PONOROGO, SINYALPONOROGO
  – Di balik aroma menyengat dan tumpukan sampah setinggi rumah, Pemerintah Kabupaten Ponorogo menyimpan rencana tak biasa: menjadikan TPA Mrican sebagai kawasan wisata edukasi lingkungan. 

Namun, rencana itu ibarat bunga yang tumbuh di atas beton retak—ambisi hadir di tengah kondisi tempat pembuangan akhir yang kian kritis dan mendekati batas fungsi.

Kamis, 15 Mei 2025, Plt. Kepala Dinas Lingkungan Hidup (DLH) Ponorogo, Marjono, bersama Kepala UPTD TPA Mrican, Abri Susilo, turun langsung ke lokasi. 

Kunjungan ini sebagai persiapan menjelang inspeksi dari Direktorat Jenderal Bina Marga Kementerian PUPR pekan depan. Bukan tanpa alasan, TPA Mrican kini dalam status darurat.

"Namanya mau kedatangan tamu, kita berbenah mana yang bisa kita lakukan," kata Marjono saat ditemui di sela tinjauan lapangan.

TPA Mrican saat ini menerima sampah antara 70 hingga 90 ton setiap hari. Padahal, sejak dikerjasamakan dengan PT BES dan PT Resinergi pada Agustus 2024 lalu, pengolahan sampah baru mampu menjangkau 40 ton per hari. Sisanya kembali menggunung di tempat yang seharusnya sudah tak layak pakai.

"Sebenarnya mesin kita bisa lebih dari itu. Tapi jam operasional Resinergi masih satu shift, jam 7 pagi sampai 4 sore. Kita dorong segera naik jadi dua shift," ujarnya.

Marjono menyadari bahwa penanganan darurat saja tak cukup. Pemkab kini tengah mengajukan relokasi TPA ke lahan milik Perhutani yang juga berada di kawasan Mrican. Dokumen UPL/UKL telah dikirim ke Provinsi Jawa Timur, dan jika disetujui, akan dilanjutkan ke Kementerian Kehutanan untuk mengurus izin pemanfaatan lahan.

Namun sebelum relokasi bisa terealisasi, penataan di gunungan sampah lama tetap dilakukan untuk menghindari longsor dan ancaman keselamatan warga sekitar. 

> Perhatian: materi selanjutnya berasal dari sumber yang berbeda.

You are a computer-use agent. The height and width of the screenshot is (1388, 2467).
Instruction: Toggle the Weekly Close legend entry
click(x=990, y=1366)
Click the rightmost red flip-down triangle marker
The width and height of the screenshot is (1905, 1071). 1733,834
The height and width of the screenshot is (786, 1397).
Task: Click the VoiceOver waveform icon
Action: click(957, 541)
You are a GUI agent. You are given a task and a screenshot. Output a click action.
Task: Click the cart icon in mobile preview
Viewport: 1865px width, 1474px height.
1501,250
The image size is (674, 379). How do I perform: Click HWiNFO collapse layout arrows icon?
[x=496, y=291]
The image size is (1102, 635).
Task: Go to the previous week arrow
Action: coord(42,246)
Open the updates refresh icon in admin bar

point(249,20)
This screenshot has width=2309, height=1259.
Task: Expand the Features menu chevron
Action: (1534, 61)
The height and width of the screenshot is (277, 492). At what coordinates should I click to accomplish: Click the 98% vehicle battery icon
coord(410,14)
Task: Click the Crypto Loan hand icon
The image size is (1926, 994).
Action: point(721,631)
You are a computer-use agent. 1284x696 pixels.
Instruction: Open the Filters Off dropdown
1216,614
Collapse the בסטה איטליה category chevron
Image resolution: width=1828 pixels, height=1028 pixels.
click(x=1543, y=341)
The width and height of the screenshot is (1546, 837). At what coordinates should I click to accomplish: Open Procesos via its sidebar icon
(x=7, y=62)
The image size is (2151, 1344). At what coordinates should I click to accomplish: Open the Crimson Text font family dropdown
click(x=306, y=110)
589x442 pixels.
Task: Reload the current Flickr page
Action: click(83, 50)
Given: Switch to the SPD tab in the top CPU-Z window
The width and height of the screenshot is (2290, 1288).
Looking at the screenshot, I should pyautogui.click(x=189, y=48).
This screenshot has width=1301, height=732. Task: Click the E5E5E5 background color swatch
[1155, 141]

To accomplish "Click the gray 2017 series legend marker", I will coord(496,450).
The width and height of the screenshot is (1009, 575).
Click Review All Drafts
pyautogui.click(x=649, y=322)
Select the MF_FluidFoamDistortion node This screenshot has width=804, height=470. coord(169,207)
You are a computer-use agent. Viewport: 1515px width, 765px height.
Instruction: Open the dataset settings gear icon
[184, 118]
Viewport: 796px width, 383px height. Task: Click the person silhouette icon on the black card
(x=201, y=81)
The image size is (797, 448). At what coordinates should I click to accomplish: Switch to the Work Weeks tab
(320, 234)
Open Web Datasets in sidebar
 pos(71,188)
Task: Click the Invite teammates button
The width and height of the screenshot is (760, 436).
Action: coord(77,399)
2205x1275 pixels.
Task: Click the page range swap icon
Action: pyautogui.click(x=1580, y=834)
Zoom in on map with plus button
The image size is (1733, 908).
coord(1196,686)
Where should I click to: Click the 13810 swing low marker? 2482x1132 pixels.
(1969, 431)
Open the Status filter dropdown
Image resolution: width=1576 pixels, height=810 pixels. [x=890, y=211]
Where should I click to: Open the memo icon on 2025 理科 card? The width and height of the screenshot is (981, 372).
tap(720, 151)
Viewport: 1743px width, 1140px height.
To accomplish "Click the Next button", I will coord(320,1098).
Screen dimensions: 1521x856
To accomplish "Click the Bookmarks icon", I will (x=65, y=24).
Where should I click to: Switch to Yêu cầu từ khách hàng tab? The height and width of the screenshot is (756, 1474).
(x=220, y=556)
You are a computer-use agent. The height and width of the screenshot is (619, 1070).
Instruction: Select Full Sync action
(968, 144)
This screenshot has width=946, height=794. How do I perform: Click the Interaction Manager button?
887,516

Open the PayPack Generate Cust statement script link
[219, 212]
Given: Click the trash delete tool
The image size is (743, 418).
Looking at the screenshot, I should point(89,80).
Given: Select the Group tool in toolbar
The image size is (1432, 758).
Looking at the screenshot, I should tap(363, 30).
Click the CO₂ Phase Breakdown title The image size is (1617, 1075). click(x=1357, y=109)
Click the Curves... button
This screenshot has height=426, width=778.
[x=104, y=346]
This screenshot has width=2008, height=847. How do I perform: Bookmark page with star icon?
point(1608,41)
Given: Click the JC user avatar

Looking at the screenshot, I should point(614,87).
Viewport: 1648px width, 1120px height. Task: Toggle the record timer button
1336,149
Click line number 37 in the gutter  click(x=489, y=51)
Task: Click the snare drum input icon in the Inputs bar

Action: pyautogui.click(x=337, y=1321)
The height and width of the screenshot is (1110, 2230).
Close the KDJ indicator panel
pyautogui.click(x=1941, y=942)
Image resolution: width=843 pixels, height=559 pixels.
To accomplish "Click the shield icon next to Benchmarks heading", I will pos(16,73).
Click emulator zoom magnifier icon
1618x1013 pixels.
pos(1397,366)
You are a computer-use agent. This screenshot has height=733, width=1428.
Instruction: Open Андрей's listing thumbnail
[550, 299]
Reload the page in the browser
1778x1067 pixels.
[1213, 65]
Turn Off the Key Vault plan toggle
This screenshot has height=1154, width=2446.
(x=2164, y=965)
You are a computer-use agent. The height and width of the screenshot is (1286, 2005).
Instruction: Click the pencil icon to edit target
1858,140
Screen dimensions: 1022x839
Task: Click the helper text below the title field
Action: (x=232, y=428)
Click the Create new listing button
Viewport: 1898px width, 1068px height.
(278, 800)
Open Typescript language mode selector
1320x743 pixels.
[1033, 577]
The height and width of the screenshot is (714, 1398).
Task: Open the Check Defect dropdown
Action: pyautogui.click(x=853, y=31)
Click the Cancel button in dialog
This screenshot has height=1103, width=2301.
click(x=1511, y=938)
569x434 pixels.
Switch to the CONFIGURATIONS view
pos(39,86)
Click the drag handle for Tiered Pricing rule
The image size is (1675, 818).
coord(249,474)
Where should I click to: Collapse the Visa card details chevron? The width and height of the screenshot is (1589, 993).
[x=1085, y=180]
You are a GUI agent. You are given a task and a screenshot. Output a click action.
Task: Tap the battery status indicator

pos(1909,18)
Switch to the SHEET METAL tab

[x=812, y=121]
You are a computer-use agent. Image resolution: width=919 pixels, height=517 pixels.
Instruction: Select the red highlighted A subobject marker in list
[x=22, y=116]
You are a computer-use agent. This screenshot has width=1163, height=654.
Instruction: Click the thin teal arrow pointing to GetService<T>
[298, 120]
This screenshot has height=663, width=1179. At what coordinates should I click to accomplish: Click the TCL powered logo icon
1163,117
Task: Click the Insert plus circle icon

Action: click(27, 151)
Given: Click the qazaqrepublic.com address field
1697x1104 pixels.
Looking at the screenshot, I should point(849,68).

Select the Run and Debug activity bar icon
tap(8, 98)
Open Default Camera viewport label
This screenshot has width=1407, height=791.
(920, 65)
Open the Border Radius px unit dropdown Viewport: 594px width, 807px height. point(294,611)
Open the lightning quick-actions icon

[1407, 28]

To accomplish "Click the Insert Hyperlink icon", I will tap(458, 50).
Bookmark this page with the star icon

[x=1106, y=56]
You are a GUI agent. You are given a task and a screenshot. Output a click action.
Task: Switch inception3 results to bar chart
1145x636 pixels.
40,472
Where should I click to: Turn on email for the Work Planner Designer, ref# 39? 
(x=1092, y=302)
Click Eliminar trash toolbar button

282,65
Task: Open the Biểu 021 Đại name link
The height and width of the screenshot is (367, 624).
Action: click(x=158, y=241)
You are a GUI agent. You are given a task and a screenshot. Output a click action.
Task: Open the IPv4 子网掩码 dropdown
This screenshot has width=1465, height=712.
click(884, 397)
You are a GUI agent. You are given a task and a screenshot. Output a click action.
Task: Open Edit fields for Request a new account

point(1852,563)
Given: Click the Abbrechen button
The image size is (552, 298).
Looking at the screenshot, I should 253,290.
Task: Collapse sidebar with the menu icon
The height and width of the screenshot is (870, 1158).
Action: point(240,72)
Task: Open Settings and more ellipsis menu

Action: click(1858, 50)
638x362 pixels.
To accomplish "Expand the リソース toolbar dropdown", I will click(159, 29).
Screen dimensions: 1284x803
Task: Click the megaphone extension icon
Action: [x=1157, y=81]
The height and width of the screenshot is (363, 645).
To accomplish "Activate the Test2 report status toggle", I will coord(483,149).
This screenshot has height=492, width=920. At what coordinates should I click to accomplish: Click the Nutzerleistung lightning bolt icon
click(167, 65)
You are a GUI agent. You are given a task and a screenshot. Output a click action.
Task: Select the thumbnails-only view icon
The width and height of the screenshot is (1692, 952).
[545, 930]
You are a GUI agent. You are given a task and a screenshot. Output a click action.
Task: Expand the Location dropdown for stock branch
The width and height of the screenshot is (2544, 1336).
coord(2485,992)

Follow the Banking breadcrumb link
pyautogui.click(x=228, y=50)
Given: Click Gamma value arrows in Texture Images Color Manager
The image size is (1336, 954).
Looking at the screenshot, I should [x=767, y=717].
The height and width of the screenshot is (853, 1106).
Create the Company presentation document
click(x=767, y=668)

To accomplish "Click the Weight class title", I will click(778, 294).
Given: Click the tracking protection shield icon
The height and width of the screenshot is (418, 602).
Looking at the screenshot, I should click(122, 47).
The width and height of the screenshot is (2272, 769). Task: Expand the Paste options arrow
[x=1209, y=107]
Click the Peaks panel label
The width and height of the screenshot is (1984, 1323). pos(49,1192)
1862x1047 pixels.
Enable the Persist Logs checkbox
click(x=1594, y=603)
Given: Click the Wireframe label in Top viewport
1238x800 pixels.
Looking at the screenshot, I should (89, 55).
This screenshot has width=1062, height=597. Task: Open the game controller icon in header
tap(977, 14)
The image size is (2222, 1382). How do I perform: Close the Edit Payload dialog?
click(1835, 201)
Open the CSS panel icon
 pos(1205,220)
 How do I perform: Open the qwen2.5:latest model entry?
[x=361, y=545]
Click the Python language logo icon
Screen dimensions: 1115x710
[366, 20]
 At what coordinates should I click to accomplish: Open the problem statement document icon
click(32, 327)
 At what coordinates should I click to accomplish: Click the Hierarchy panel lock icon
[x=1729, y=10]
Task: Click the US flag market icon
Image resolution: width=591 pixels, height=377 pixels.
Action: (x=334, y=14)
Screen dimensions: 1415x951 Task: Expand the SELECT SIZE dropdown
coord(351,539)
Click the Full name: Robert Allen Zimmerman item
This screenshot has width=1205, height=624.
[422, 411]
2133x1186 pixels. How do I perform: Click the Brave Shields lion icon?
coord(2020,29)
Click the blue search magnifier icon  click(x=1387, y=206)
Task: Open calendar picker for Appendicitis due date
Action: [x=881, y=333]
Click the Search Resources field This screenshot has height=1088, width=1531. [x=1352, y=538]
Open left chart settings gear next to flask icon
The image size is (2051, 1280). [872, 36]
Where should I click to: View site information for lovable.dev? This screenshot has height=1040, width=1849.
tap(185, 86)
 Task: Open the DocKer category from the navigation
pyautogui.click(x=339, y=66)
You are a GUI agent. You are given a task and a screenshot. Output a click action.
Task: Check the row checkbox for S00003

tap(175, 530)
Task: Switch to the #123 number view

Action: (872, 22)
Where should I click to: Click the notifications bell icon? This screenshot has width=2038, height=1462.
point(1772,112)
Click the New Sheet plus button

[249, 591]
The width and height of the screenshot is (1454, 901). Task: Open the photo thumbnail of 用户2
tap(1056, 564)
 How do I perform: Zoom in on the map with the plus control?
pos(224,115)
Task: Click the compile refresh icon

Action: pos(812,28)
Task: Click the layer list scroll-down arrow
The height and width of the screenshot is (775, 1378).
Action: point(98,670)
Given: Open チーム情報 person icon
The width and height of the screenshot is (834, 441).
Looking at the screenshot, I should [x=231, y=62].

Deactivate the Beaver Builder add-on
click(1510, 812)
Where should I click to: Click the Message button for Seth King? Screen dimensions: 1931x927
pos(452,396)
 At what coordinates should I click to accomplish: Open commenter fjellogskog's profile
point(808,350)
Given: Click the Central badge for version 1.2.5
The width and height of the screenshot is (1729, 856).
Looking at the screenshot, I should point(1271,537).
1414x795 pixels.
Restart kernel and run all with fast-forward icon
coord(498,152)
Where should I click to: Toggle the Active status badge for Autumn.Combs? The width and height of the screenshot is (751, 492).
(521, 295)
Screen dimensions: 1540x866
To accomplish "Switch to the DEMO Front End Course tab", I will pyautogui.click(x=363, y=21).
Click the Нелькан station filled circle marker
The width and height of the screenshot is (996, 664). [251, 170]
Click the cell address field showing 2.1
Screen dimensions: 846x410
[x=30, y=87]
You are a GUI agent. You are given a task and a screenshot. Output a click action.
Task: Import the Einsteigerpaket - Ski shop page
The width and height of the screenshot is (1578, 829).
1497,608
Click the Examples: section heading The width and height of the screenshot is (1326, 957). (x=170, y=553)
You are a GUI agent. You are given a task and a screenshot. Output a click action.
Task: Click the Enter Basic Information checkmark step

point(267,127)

Di tengah upaya itu, muncul wacana segar: menjadikan sebagian kawasan sebagai wisata edukasi berbasis lingkungan.

"Kalau ditata, bisa jadi tempat wisata. Wacana itu mulai kita pikirkan," ujar Marjono.

Gagasan itu memang terdengar visioner, tapi sekaligus kontras dengan realitas di lapangan. Bau menyengat, tumpukan sampah liar, serta aliran limbah yang rawan mencemari lahan sekitar masih jadi pemandangan sehari-hari.

Sementara itu, TPA Mrican tetap berdetak setiap hari—bukan sebagai simbol keberhasilan pengelolaan lingkungan, tapi sebagai pengingat bahwa krisis seringkali dibiarkan terlalu lama hingga menggunung.

Pemerintah boleh saja bermimpi soal relokasi dan wisata lingkungan. Namun sebelum semua itu terjadi, satu pekerjaan rumah yang mendesak harus dituntaskan: bagaimana menanggulangi sampah yang terus datang, hari demi hari.(Nang).